Ciclo de vida – O modelo ciclo de vida, ainda pouco disseminado no mercado local, é apontado pela diretora de planejamento da Previ, Paula Goto, como uma possível melhoria a ser implementada nos perfis de investimento do fundo de pensão do Banco do Brasil.
O Previ Futuro, plano de Contribuição Variável (CV) que teve os perfis de investimento instituído em 2009, passou a ter em 2017 um modelo de ‘suitability’, com um questionário de análise de perfil do investidor (API) disponível no site e no aplicativo da entidade. “O principal impacto da exigência de ‘suitability’ por parte da Previc é que o API precisaria se tornar obrigatório, já que no momento ele é opcional”, comenta a dirigente.

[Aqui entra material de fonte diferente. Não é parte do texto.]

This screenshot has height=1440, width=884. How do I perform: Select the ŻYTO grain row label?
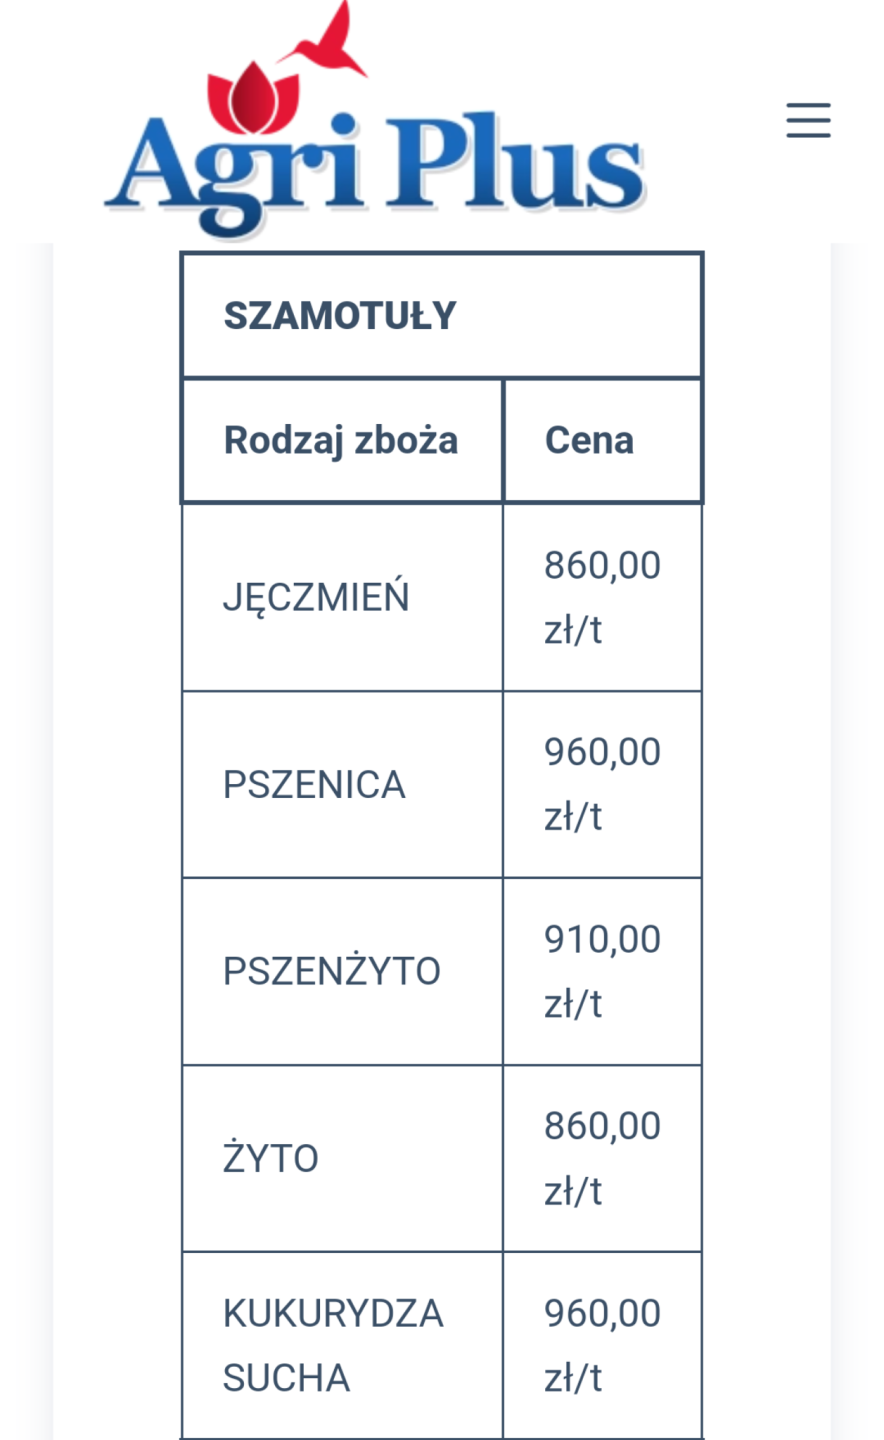(270, 1158)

Nas interações com seus segurados o maior fundo de pensão do mercado brasileiro deixa claro que o resultado do API não deve ser utilizado isoladamente para balizar uma decisão de migração entre os perfis de investimento. Paula destaca que também devem ser levados em conta outros aspectos, como o valor acumulado das reservas e o tempo que falta para a aposentadoria. “Queremos sempre fornecer aos participantes oportunidades de melhorar a aposentadoria e participar mais ativamente do processo de gestão do saldo de conta”, pondera a diretora de planejamento da Previ.
Sem amarras – A intenção do órgão regulador com a nova legislação, ressalta o diretor-superintendente substituto da Previc, Fábio Coelho, não é impor amarras que de alguma maneira restrinjam a atuação dos fundos com perfis de investimento. “Queremos dar um norte para que as fundações tenham uma base para desenvolver seus próprios modelos internamente, com liberdade para fazer suas opções de acordo com as especificidades de cada uma”.

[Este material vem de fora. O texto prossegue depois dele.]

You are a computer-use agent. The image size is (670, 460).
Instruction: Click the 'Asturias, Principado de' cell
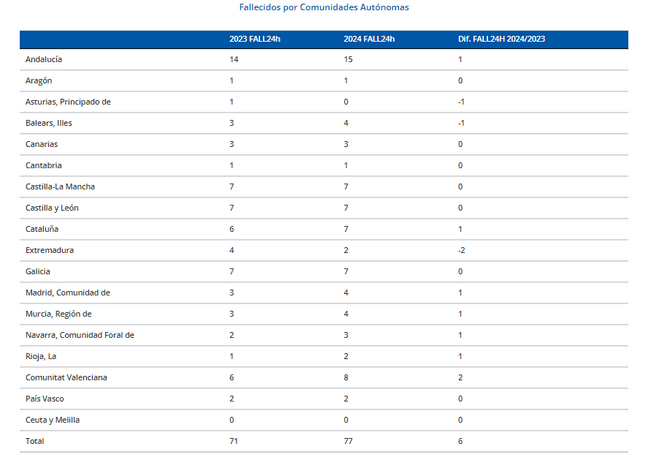[x=68, y=102]
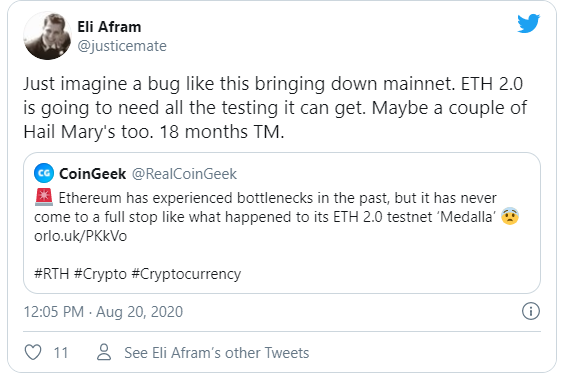566x373 pixels.
Task: Click the like count 11
Action: pos(61,353)
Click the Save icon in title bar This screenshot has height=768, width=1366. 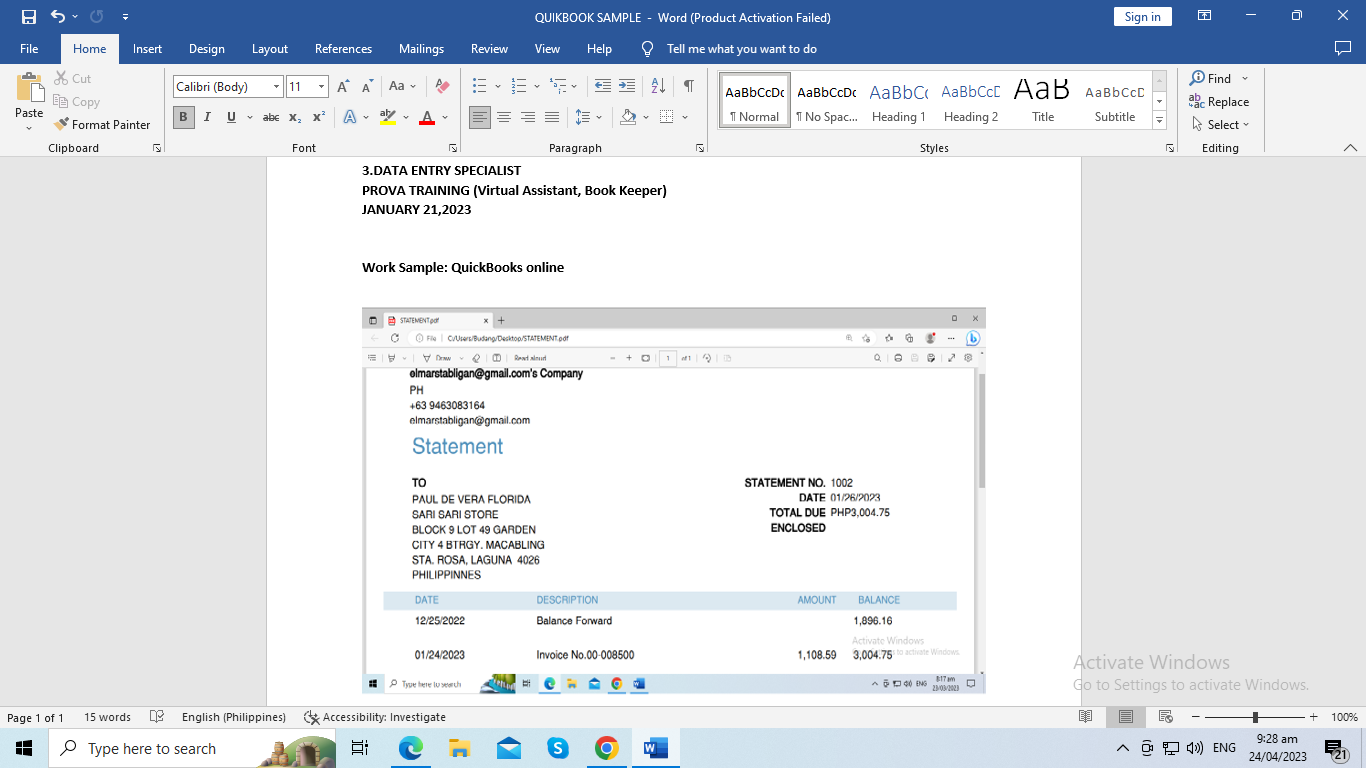pos(28,17)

O diretor da autarquia lembra que já existem práticas consolidadas de ‘suitability’ no mercado financeiro local, sendo que as entidades poderão usá-las da maneira que preferirem, seguindo-as de maneira integral ou fazendo as adaptações que julgarem necessárias, ou mesmo construindo seus modelos proprietários. “Optamos por não trazer uma regulação excessiva para algo que ainda está se desenvolvendo. Estamos colocando as pedras fundamentais do ponto de vista regulatório para permitir que o mercado cresça em bases sólidas”.Segundo Coelho, o objetivo final da Previc com o normativo é trazer maior proteção ao participante, para que ele tenha à sua disposição produtos financeiros que estejam em consonância com sua realidade e expectativas.

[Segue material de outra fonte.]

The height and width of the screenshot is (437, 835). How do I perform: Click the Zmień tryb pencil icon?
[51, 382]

Um capítulo dentro do arcabouço regulatório voltado apenas aos perfis de investimento se insere dentro do planejamento da Previc de desenvolver uma legislação que olhe com mais atenção para os planos CD, já que, na avaliação do diretor, hoje as regras do setor ainda estão mais voltadas para os planos de Benefício Definido (BD).
Como os perfis de investimento seguem modelos distintos, a Previc não tem ainda um levantamento do número de fundos que seguem esse conceito, mas dentro dos planos de construção de um arcabouço mais voltado para os planos CD o órgão regulador tem modelado internamente possíveis maneiras de como fazer o monitoramento e supervisão de planos com essas características.